Requirement:
Reproduce word for word the part of the holiday essay from "Writing? Are you" to "of the times.".

Passage to read: Begin

     Thursday morning started out slow, but soon ramped up to full blown stress mode as my wife and I mis-communicated on our definitions of a “clean house.” When the day was finally over, I was glad we had hosted Thanksgiving, but it did not have the satisfying afterglow it has had in the past. Circumstances and miscommunications conspired against it.
     Writing? Are you kidding me? Well…some…very little…but some.

     Black Friday—of all the days in the year, I hate this one the most…with a passion, I say. In the United States we have few holidays that are uniquely American….something that stirs a sense of admiration in our international cousins and pride in ourselves. We have the Fourth of July and Thanksgiving. In my opinion Thanksgiving is being conscripted by capitalistic concerns as the beginning of the Christmas shopping season. It was one thing to claim Black Friday, but now major business are opening their doors as early as Thanksgiving morning in an effort to claim the cash. It utterly and completely disgusts me. Another sign of the times.
     Autumn is sacred time to me and as far as I’m concerned, Black Friday is a black eye on America’s cultural landscape. Some love it—more power to ‘em. They can have it.

     Marirose and I are both creative, she a song writer and musician and I a literati and piobair–piper. In addition to several other obsessions, we both suffer—endure, entertain or indulge, take your pick—an irresistible need for artistic fulfillment. Thus, in addition to service oriented jobs that are extremely demanding, she as a nurse administrator and I as a teacher, on any given day are both off pursuing our particular muse wherever they might lead us. This might include my wife heading to an out of town practice with various band members, partaking in an online “Go-Girl’s” musical support group chat, or scoping out a new venue. For me an early morning writing session, an online bagpipe lesson with my piping-mentor or brainstorming session with sticky-notes and colored pencils would not be unusual. The point is, we are “a-blowin’ and a-goin’” at Iona Céin. Time for slowing down is as much at a premium as it is sacred. Unfortunately we don’t find that time often enough.

Passage to read: End
The data: Begin

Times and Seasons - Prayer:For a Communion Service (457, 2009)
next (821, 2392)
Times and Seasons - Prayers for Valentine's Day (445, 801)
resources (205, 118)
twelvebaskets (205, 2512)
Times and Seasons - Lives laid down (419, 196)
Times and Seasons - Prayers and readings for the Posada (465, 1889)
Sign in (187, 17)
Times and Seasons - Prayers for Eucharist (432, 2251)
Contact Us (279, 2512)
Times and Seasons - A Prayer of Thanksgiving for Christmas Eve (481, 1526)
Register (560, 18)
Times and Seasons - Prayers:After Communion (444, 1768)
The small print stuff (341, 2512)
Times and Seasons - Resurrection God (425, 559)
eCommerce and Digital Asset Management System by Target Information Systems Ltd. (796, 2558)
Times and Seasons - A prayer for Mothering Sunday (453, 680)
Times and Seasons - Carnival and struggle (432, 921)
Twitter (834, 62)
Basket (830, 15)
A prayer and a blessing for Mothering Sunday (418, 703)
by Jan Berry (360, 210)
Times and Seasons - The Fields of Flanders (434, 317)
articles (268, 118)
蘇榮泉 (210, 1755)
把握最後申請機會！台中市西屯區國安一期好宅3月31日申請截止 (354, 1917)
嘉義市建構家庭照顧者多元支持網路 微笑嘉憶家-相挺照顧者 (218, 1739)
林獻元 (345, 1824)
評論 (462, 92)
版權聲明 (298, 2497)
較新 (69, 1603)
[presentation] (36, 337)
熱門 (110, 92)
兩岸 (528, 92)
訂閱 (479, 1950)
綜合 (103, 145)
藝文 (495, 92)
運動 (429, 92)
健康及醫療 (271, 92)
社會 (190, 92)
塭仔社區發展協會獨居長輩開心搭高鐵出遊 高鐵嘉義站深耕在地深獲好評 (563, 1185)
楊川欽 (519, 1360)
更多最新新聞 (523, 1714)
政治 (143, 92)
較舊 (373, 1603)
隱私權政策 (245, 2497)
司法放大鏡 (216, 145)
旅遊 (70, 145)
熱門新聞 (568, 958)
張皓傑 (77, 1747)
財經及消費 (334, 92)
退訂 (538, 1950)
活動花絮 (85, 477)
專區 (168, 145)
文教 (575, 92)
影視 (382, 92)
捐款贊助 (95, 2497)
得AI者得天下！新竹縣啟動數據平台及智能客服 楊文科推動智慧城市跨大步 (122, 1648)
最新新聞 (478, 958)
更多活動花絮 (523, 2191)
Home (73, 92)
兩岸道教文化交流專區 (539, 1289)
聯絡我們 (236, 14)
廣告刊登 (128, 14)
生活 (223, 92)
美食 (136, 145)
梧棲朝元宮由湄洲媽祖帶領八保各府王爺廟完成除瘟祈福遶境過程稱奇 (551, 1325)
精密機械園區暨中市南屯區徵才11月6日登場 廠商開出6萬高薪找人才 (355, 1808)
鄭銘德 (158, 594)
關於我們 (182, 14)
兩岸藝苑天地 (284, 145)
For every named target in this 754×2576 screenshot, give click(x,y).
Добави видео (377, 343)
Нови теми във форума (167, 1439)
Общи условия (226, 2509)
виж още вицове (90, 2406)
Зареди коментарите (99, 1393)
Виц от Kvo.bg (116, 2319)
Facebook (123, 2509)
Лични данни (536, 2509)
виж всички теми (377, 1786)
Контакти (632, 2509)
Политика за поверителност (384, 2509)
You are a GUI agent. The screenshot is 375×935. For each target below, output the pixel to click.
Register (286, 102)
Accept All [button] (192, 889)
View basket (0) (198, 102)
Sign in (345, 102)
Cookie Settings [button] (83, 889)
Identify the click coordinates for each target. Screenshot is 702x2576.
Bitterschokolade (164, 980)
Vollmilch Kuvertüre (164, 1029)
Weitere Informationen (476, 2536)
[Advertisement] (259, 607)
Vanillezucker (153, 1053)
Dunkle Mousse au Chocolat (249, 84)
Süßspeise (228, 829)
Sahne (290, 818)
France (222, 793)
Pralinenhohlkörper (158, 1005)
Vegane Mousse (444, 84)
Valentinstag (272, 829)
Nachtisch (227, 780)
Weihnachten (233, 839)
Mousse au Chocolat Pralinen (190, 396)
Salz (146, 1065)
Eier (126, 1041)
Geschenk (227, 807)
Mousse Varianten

The data: End

Completed exercise:
Writing? Are you kidding me? Well…some…very little…but some.

     Black Friday—of all the days in the year, I hate this one the most…with a passion, I say. In the United States we have few holidays that are uniquely American….something that stirs a sense of admiration in our international cousins and pride in ourselves. We have the Fourth of July and Thanksgiving. In my opinion Thanksgiving is being conscripted by capitalistic concerns as the beginning of the Christmas shopping season. It was one thing to claim Black Friday, but now major business are opening their doors as early as Thanksgiving morning in an effort to claim the cash. It utterly and completely disgusts me. Another sign of the times.